Novelist Salman Rushdie walked on stage at a summer festival at the Chautauqua Institution in New York to speak on Friday and was stabbed 10 times by an assailant. The violent attack on free speech has left Rushdie in the hospital and revived concerns around the perils facing artists who take risks.
Rushdie has faced death threats for more than three decades, since the Iranian leader Ayatollah Khomeini issued a fatwa against Rushdie in 1989 and called for his death over purported blasphemy in his novel The Satanic Verses, which satirized Islamic histories and mythologies with magical realism. For a decade following, Rushdie lived underground as the book caused a firestorm. Khomeini’s condemnation led to booksellers in Europe and the United States being firebombed and publishers receiving persistent bomb threats. The Japanese translator of the novel, Hitoshi Igarashi, was murdered in 1991.

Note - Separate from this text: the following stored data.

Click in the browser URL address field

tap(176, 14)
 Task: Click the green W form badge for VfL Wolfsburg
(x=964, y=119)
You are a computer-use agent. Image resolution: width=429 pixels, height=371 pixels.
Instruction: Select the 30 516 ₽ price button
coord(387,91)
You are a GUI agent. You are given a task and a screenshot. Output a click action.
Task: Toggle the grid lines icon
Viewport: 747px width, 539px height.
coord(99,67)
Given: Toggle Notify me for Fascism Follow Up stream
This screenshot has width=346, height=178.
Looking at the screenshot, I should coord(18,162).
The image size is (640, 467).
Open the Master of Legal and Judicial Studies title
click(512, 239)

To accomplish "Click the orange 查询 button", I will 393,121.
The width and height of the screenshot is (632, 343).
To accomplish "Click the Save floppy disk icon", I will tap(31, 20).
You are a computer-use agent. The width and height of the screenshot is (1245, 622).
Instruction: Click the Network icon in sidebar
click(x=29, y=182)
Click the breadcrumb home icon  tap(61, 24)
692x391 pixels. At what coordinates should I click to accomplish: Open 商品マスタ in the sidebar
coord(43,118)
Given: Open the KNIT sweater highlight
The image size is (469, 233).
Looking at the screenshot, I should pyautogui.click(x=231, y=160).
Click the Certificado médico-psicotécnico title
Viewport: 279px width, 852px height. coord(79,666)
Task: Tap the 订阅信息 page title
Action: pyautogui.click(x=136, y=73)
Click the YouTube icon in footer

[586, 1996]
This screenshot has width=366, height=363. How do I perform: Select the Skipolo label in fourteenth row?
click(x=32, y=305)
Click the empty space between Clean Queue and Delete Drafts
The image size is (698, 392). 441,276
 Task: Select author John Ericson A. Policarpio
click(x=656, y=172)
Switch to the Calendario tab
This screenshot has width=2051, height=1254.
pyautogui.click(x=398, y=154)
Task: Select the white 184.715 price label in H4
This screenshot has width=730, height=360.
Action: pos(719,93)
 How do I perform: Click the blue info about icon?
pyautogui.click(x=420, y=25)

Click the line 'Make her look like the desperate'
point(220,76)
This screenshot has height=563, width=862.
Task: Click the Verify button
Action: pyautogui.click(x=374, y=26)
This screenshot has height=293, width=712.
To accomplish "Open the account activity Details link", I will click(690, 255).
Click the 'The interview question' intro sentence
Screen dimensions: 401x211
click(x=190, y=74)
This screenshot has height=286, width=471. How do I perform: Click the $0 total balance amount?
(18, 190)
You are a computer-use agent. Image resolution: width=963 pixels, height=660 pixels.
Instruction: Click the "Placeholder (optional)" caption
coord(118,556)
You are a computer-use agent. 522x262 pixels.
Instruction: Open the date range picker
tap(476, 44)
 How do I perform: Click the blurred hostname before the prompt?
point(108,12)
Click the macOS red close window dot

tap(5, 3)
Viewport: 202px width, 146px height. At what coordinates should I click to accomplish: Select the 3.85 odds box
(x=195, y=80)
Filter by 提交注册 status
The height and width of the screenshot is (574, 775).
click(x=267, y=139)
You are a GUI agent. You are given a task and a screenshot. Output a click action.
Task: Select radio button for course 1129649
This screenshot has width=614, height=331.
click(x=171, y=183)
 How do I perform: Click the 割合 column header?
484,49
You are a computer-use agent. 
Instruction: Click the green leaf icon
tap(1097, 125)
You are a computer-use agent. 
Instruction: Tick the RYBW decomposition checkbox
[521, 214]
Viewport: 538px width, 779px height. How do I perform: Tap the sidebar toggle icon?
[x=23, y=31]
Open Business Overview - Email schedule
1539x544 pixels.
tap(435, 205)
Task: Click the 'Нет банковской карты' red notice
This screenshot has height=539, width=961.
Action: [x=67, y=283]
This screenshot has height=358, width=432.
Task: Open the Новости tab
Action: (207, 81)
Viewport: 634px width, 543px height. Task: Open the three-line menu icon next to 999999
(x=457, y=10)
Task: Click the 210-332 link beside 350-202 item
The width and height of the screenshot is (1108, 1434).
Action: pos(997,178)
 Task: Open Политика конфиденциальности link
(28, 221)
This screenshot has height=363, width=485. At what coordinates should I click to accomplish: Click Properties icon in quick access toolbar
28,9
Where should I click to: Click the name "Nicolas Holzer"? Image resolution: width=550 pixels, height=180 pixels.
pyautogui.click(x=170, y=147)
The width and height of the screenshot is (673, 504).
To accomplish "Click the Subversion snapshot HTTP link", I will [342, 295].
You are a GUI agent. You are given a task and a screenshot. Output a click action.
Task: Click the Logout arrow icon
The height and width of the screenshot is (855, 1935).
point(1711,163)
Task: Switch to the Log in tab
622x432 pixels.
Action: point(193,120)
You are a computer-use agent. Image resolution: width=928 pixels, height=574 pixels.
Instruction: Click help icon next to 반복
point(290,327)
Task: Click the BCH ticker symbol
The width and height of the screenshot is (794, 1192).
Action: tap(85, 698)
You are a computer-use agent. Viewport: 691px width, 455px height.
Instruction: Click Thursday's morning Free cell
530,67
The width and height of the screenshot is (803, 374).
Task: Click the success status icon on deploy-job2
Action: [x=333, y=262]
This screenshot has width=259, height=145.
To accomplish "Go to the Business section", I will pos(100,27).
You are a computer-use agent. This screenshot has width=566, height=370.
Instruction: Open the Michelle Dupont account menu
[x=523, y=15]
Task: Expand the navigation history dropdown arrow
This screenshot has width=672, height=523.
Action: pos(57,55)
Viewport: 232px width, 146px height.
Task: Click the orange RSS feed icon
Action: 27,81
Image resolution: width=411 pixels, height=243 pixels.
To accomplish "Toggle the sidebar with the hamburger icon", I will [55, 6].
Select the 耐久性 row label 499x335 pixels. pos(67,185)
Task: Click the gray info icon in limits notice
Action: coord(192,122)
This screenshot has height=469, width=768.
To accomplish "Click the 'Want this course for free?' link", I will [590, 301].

The threats against Rushdie never went away, but fell into the cultural backdrop. His books are taught in universities and sold in bookstores. The Satanic Verses has “become a symbol of freedom of speech,” said Tope Folarin, author of A Particular Kind of Black Man. And on a craft level, he said, Rushdie “is a master of doing this sprawling, big-picture fiction that includes a host of characters, and is really about showing your virtuosity.”
In the recent decades, Rushdie reemerged into social life. Though the reformist Iranian President Mohammad Khatami called the affair “completely finished” in 1998, the fatwa was not formally rescinded. Asked by the comedian Larry David about how the fatwa weighed on him, Rushdie replied in a 2017 episode of Curb Your Enthusiasm, “It’s there, but fuck it.”
The attack on Rushdie is a striking reminder that fiction — along with art, poetry, and comics — can be dangerous tools that hold real power and risks.
Iran’s role here is not clear. Rushdie’s alleged attacker Hadi Matar is 24 years old; that is, younger than the novel that spurred the fatwa. He’s currently held in custody, and his attorney emphasized to the Daily Beast “the presumption of innocence,” but didn’t comment further. Intelligence sources told VICE that Matar, whose family is from southern Lebanon, may have links to Iran’s Islamic Revolutionary Guard Corps.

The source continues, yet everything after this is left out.